Ed Dahl looks out to Shuswap Lake during a bird count at the waterfront on Sunday

Keeping track of the birds

Some 30 dedicated birdwatchers set off in all directions Sunday morning on the annual bird count in thick fog

They were around, but seeing them was an issue.

Some 30 dedicated birdwatchers set off in all directions Sunday morning on the annual bird count in thick fog.

Despite conditions, some 70 different species were seen in a 15-mile circle around Salmon Arm.

“We should have had 77 or 78 species,” said Shuswap Naturalist Club president Ed McDonald, who noted the most common birds were Canada Geese, pigeons and starlings. “We had a huge number of Bohemian wax wings, a beautiful bird  whose favourite food is mountain ash berries.”

A colourful winter bird, McDonald had about 300 of them in his backyard a few weeks ago. They stripped his mountain ash tree of its berries and moved on.

The most sought-after bird is the American dipper, one of the few songbirds that actually sing in winter.

“They hang around the rivers and go underwater to find whatever they can to eat, then hop up on a rock and dip,” McDonald says. “They have a thing like Saran Wrap that comes over their eyes so they don’t get their eyes wet.”

He says one of the strangest thing seen was a mountain blue bird out towards Grindrod.

“The lighting wasn’t very good and the last thing they thought they’d see was a male mountain blue bird,” he says.

In charge of the numbers, naturalist Ted Hillary said 16 species of waterfowl were counted this year – most of them in the Salmon Arm Bay.

“We had 33 red-tail hawks in the 15-mile circle,” he said, noting the circle was drawn when Imperial measure was still used.

Thirty-two bald eagles were counted and 56 California quail.

“We’re just starting to see lots of them because the climate is getting drier and there’s not as much snow in the winter,” Hilary says. “They’ve been in the Okanagan all over the place.”

It may seem that a lot of pigeons like to call the area home, but Hillary says their numbers are actually declining.

“We’ve had up to 1,000, but over the years they’ve gradually been going down, possibly because there are fewer farms with grain in the area.”

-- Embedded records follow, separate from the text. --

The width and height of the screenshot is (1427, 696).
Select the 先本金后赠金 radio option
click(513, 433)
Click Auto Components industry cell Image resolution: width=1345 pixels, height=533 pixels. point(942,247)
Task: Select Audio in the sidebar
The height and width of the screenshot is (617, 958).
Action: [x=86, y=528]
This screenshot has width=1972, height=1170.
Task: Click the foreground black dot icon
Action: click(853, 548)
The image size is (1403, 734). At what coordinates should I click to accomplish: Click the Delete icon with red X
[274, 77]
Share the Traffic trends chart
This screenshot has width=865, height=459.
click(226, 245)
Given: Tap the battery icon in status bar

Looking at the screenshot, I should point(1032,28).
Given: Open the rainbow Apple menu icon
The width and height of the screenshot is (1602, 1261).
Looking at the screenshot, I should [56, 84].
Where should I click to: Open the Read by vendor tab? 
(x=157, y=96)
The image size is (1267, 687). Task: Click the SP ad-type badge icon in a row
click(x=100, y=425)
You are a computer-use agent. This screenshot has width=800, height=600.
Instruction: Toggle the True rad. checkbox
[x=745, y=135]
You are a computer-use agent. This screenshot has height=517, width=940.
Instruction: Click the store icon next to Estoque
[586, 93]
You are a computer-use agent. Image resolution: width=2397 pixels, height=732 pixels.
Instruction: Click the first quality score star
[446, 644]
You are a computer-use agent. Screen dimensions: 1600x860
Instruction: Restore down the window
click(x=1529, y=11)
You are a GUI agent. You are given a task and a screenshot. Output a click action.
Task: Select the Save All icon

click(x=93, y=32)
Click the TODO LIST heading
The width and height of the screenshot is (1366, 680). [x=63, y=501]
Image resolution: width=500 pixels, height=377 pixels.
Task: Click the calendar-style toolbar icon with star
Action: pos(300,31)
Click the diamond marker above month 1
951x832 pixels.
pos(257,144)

But the population is growing for another bird in the same family – the Eurasian collared dove that just began coming to the area in the last few years.

“They’ve been in North America only since 1985. They started in Florida and they’ve colonized the continent so quickly,” said Hillary, noting 100 were counted in the area on Sunday. “They nest in evergreen trees starting in February and while they only have a couple in each nest, they nest up to four times a year. And the young start nesting in a year.”

Hillary says only three pygmy owls were spotted, but they are hard to see and hard to hear and the foggy conditions didn’t help.

There were 78 trumpeter swans counted in Salmon Arm Bay and another 49 along the Shuswap river near Grindrod.

Other fowl residents of the bay area included 750 Canada Geese, 325 mallards and one western grebe near Sandy Point.